Ships often pick up these invasive organisms, sometimes as eggs or larvae, via the water in the vessels’ ballasts. At ports, ships pump water in or out of their ballasts to compensate for the weight of cargo unloaded from or loaded onto the vessel.

Since the early 1990s, Canada and the U.S. have required ships crossing oceans to exchange ballast water at sea before arriving at the Great Lakes. Potential invaders picked up at a foreign freshwater port are far less likely to survive in the briny water brought on during these exchanges.

The International Maritime Organization (IMO) has proposed replacing the ocean water exchange method altogether with a ballast water treatment process that would reduce the total number of plants and animals in the ballast water by filtering, sterilizing, or chemically treating the water.

But Bailey and other scientists worry that by dropping the salt water exchange step, ships headed toward freshwater ports will lose an effective tool in blocking invasive species: the salinity barrier.

So Bailey and scientists from the U.S. and Canada wanted to test whether combining ballast water exchange with the proposed treatment process was better at eliminating unwanted organisms than treatment alone.

The scientists filled two elevator-sized ballast tank replicas with water from a Lake Superior harbor. They treated one tank as a ship might under the proposed ballast water treatment process. As they filled the tank, the team ran the water through a commercially available treatment system that filtered the water and then used free radicals generated by ultraviolet light to kill any living cells.

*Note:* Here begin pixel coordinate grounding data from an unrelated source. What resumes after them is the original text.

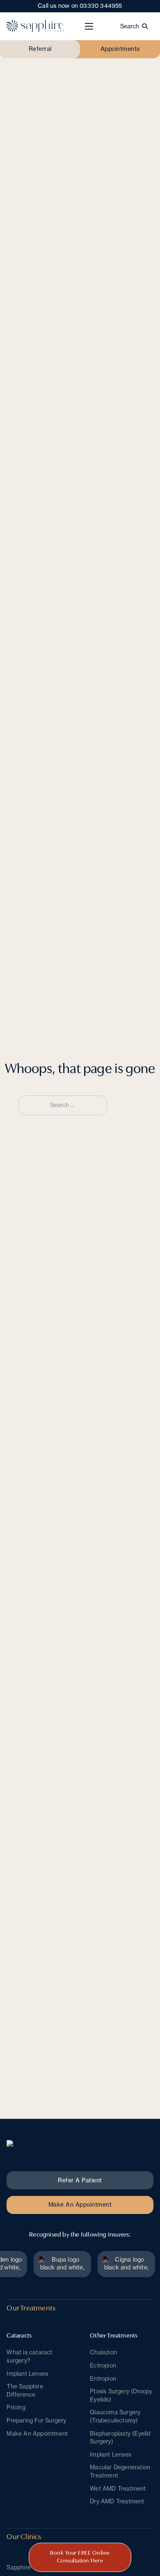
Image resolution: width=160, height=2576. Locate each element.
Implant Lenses (27, 2373)
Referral (40, 49)
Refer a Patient (80, 2180)
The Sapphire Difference (25, 2390)
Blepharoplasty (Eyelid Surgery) (120, 2437)
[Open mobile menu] (89, 26)
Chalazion (103, 2352)
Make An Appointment (80, 2204)
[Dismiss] (156, 4)
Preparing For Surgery (36, 2420)
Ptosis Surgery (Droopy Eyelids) (121, 2395)
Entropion (103, 2378)
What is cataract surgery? (29, 2356)
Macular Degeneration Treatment (120, 2471)
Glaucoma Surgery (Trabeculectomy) (115, 2416)
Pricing (16, 2407)
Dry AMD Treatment (117, 2501)
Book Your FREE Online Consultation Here (80, 2557)
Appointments (120, 49)
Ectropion (103, 2365)
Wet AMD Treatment (118, 2488)
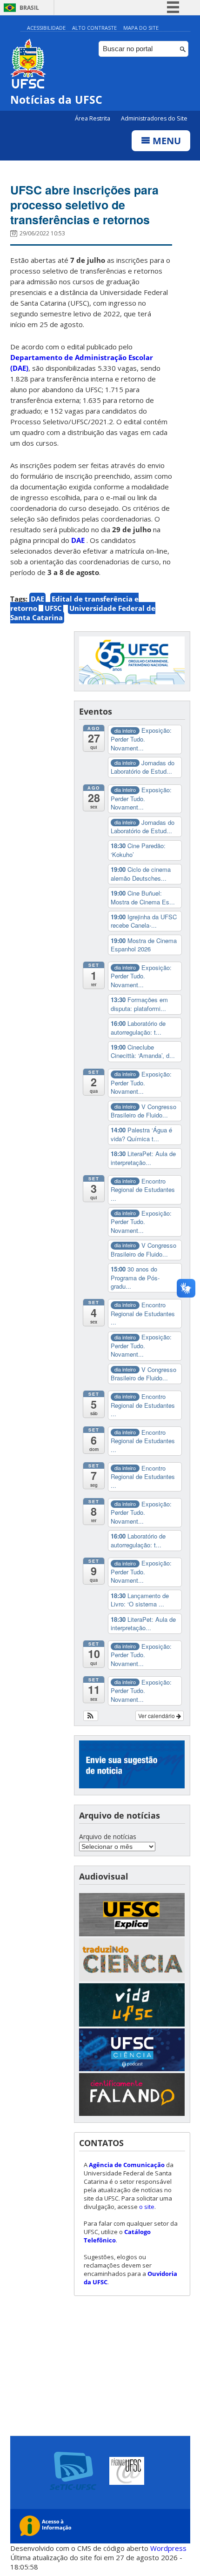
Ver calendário (157, 1716)
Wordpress (168, 2548)
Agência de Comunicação (127, 2165)
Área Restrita (93, 118)
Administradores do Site (154, 118)
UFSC (53, 608)
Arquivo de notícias (107, 1836)
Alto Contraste (94, 27)
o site (146, 2206)
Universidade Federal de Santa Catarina (82, 612)
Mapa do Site (141, 27)
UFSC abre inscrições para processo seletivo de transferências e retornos (84, 204)
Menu (165, 140)
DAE (37, 598)
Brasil (29, 8)
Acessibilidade (46, 27)
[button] (91, 1715)
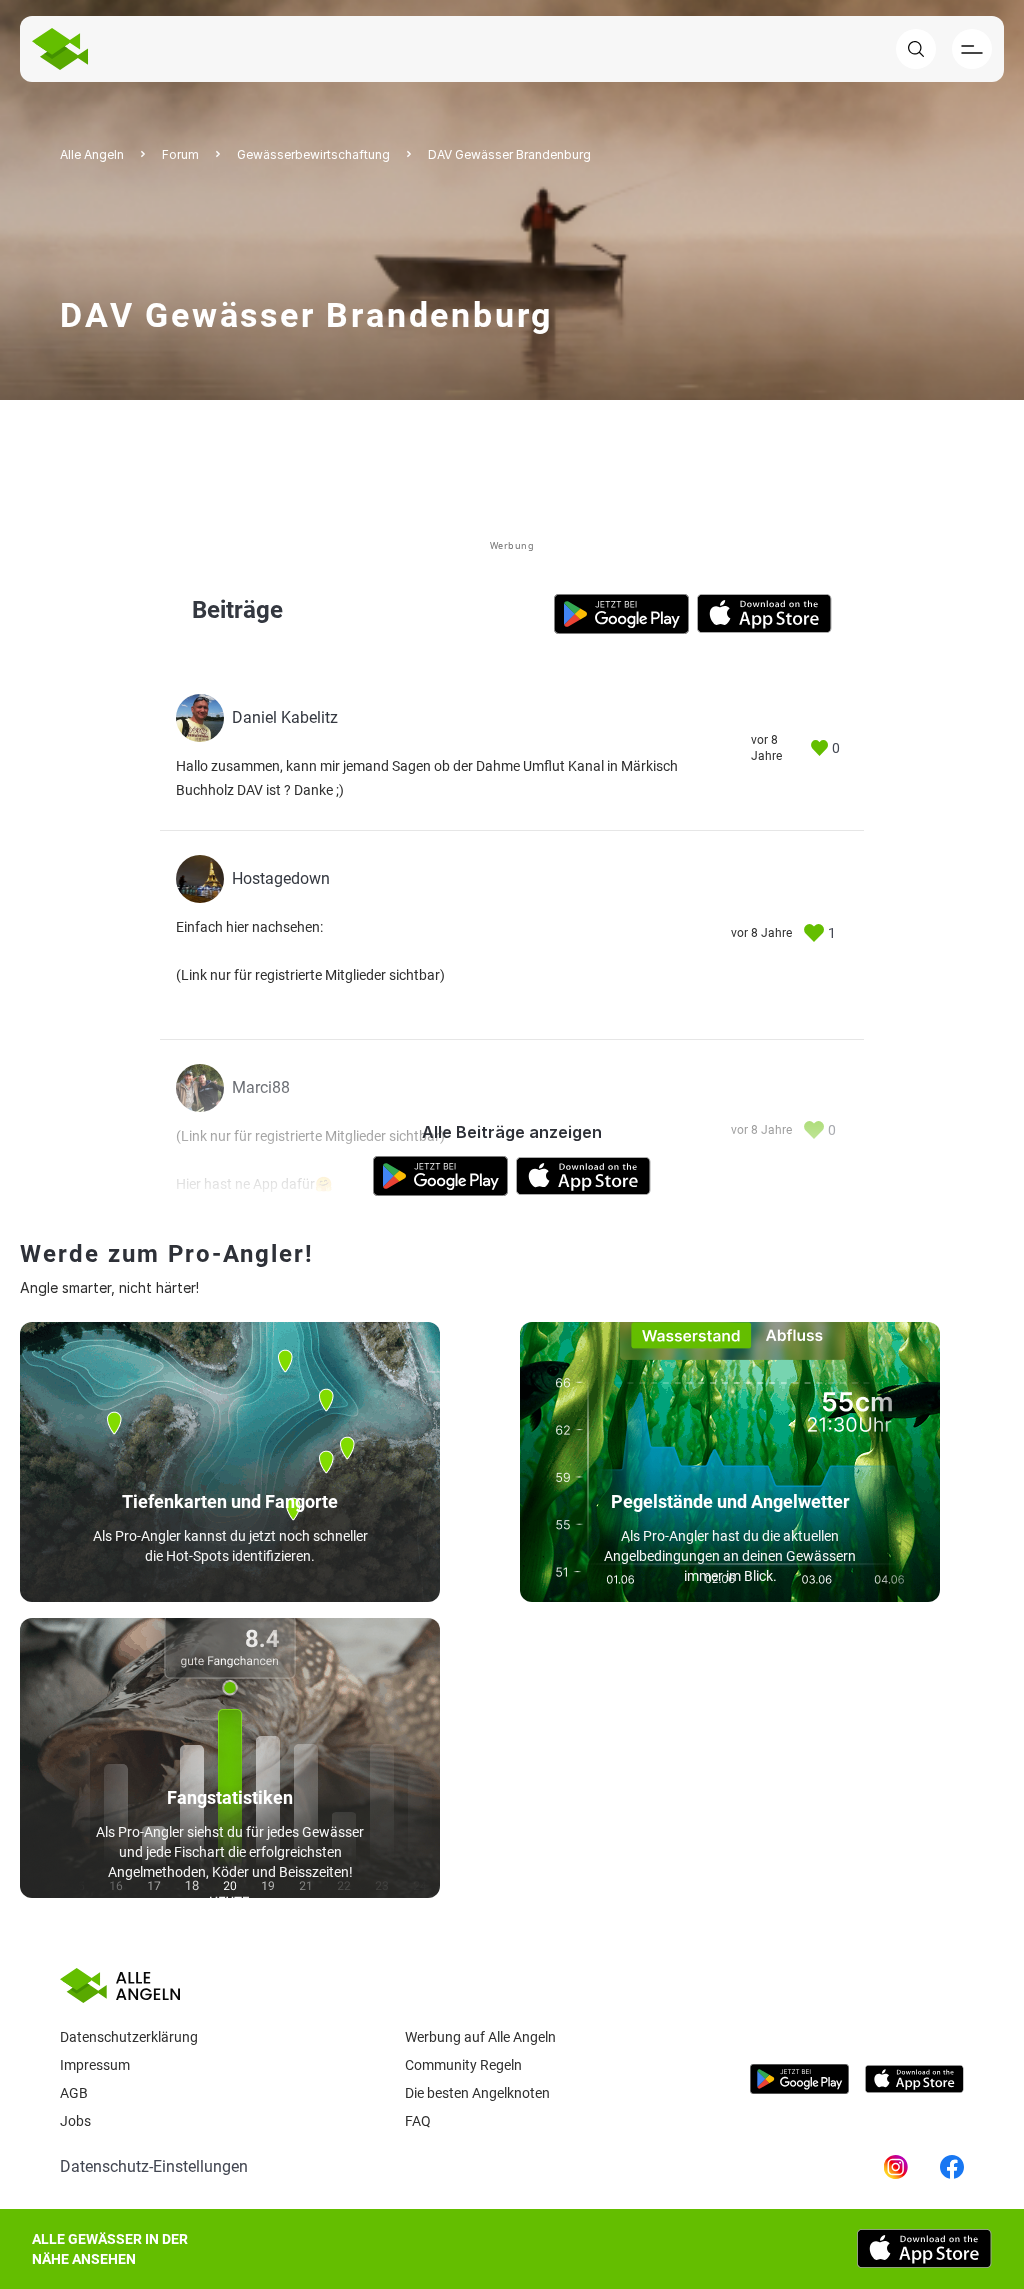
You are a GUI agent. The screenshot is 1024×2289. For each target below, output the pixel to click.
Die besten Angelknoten (477, 2093)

In the other tank, the researchers tested the combination method. They replaced 80% of the harbor water with synthetic ocean water—water combined with a whole lot of aquarium salt.

After about 20 hours, the team then discharged the water from each tank to simulate a ship pumping out its ballasts. As water flowed out of both, it went through the commercial treatment system’s free radical step. As a result, one tank’s harbor water experienced two treatment steps, while the other’s water had an exchange step and a treatment one.

During and after the trials on both tanks, the scientists took samples of the water and looked under a microscope for living organisms, including plankton with a diameter larger than 50 µm.

Treatment without salt water exchange reduced the amount of living plankton in the tank by 98.61%. But the combination approach cut numbers by 99.99%. The number of organisms remaining in the tank after the treatment-only process did not meet current proposed IMO standards.

Combining ballast water exchange with water treatment “has been talked about for years and years,” says oceanographer Fred C. Dobbs at Old Dominion University. Yet this study is the first attempt at actually testing the idea, Dobbs says, and the data justify further testing onboard ships. From an ecological perspective, he says, “the more organisms that can be removed, the better.”